‘Varsities must constructively criticise government activities’
In order to consolidate the nation’s democracy, it is imperative for the ivory tower to return to the path of being constructively critical of the performance of government, Secretary to the Government of the Federation (SGF), Boss Mustapha has said.
Mustapha who was the guest speaker at a lecture organised by the Department of History and International Studies, Babcock University, Ogun State noted that the importance of the academia to the growth of any society cannot be overemphasised.
The SGF who spoke on the topic, ‘The role of the academia in consolidating Nigeria democracy,’ said in order to effectively contribute to the process and advancement of governance; the freedom to pursue intellectual inquiry must remain the core value for the academia, students and educational institutions alike.

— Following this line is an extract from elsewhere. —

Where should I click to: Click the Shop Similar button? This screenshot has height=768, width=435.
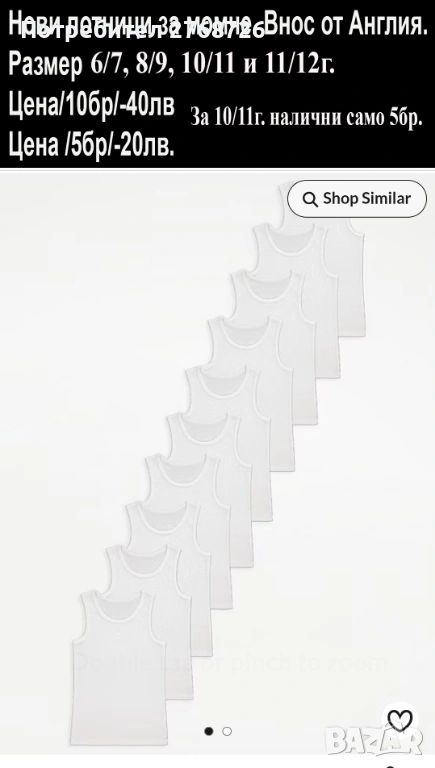[x=357, y=199]
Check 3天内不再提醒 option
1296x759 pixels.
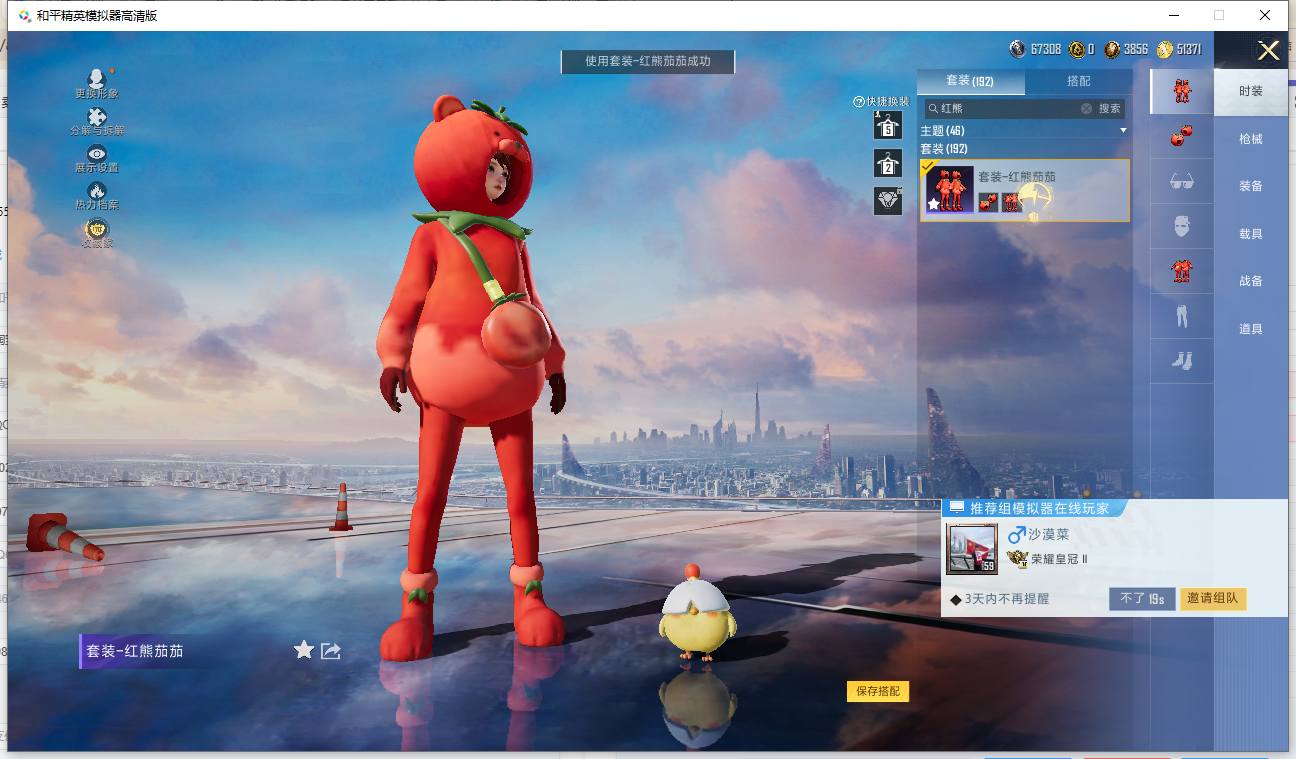tap(956, 599)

According to him, this freedom enhances the pursuit of the mission for higher education, teaching, learning and research.
While warning against the politicisation of the academia, Mustapha stressed the need for the ivory tower to galvanize itself into a think tank that would lead the larger society into recognising the innate benefits of democracy.

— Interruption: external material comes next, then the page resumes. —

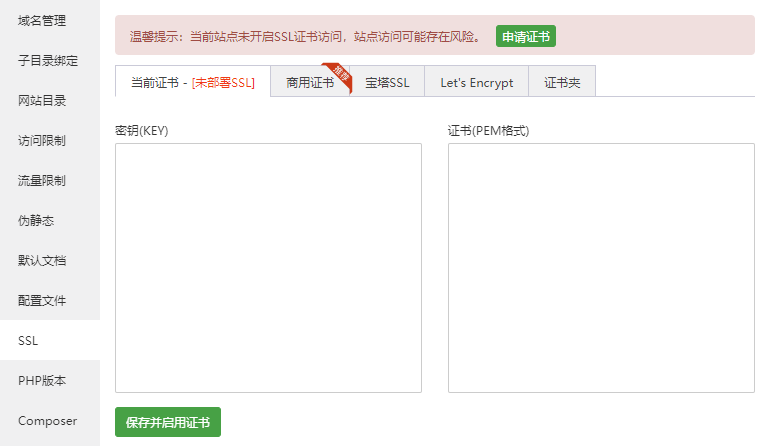The width and height of the screenshot is (764, 446).
Task: Open the Composer section
Action: pyautogui.click(x=47, y=420)
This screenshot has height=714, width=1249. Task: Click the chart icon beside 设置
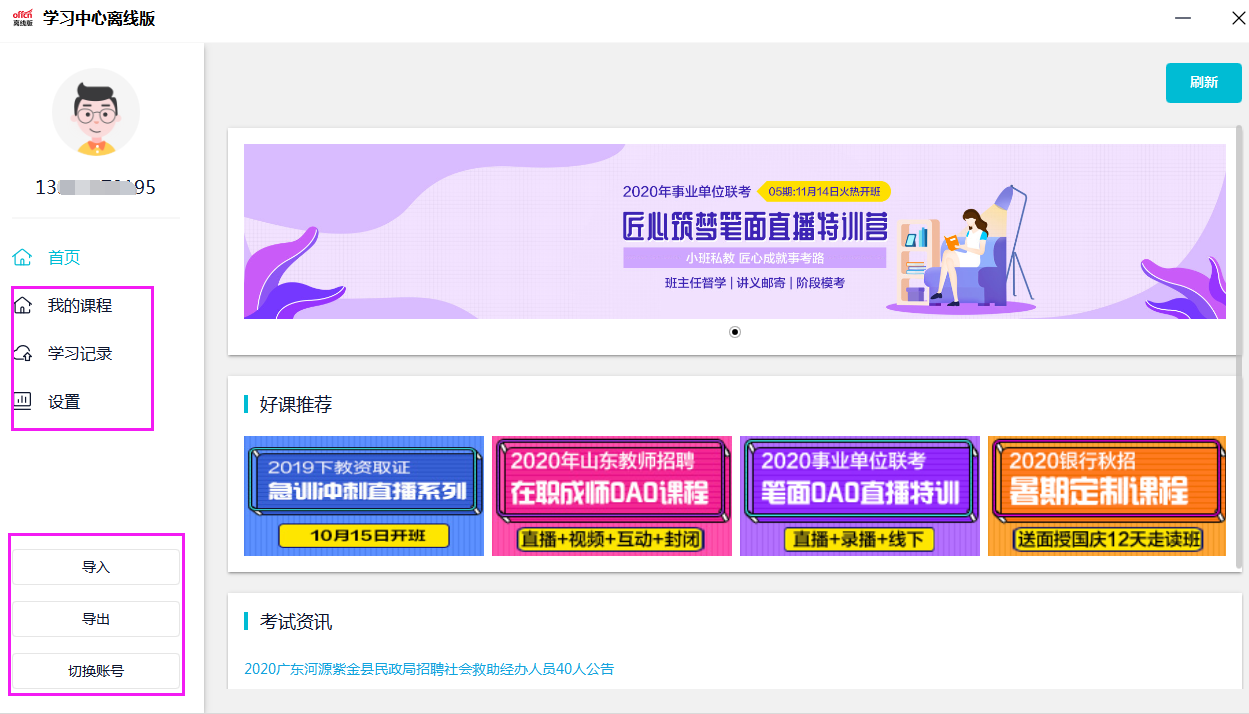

This, he noted, must be done through involvement in governance and in creating the right platforms for interaction with the society and all arms of government.
Besides, he posited that the ivory tower must assist the legislature in introducing bills that are of immense benefit to the society. For example, the statutory environment within which the protection of intellectual property rights and management exist in Nigeria has remained a disincentive for creativity, innovation and investments.

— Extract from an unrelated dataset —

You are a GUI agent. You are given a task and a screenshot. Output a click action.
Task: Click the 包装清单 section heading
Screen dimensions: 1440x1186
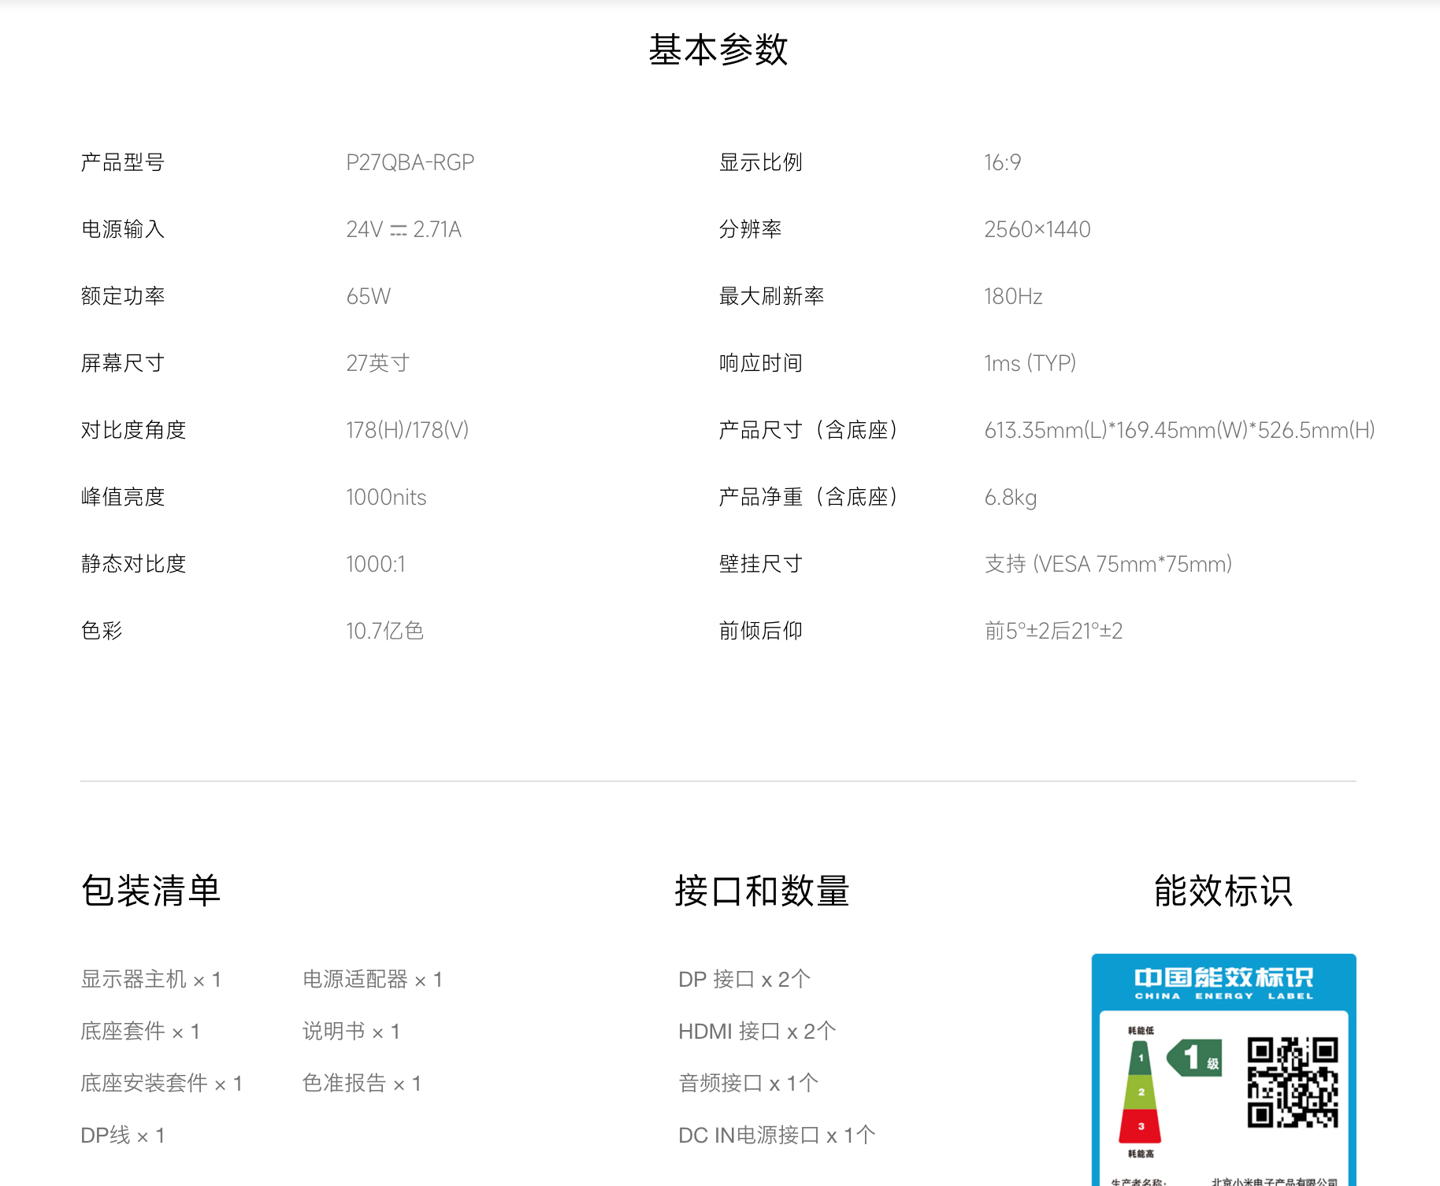(151, 891)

He added that the academia must guide against the idea of selecting and appointing principal officers on the basis of indigeneship, which runs contrary to the principle of democracy and development.
“The best brains must be allowed to pilot the affairs of the institutions regardless of where the person comes from because pursuing such principles deprives the institution of the best brains.’
Specifically, he tasked the institutions to expand the frontiers of research and studies into various contemporary issues of the society that are critical to the growth of democracy. These include economy, health system, infrastructure development, foreign policy, defence and intelligence, agriculture, government policies and programmes among others.
Outside the academic environment, the ivory tower must brighten and broaden the mindset of students to make them fertile for the promotion of democracy.
“They must be prepared for the challenges in the labour market, political sphere, the demands of rule of law, respect for dialogue and international competitiveness.” Mustapha added.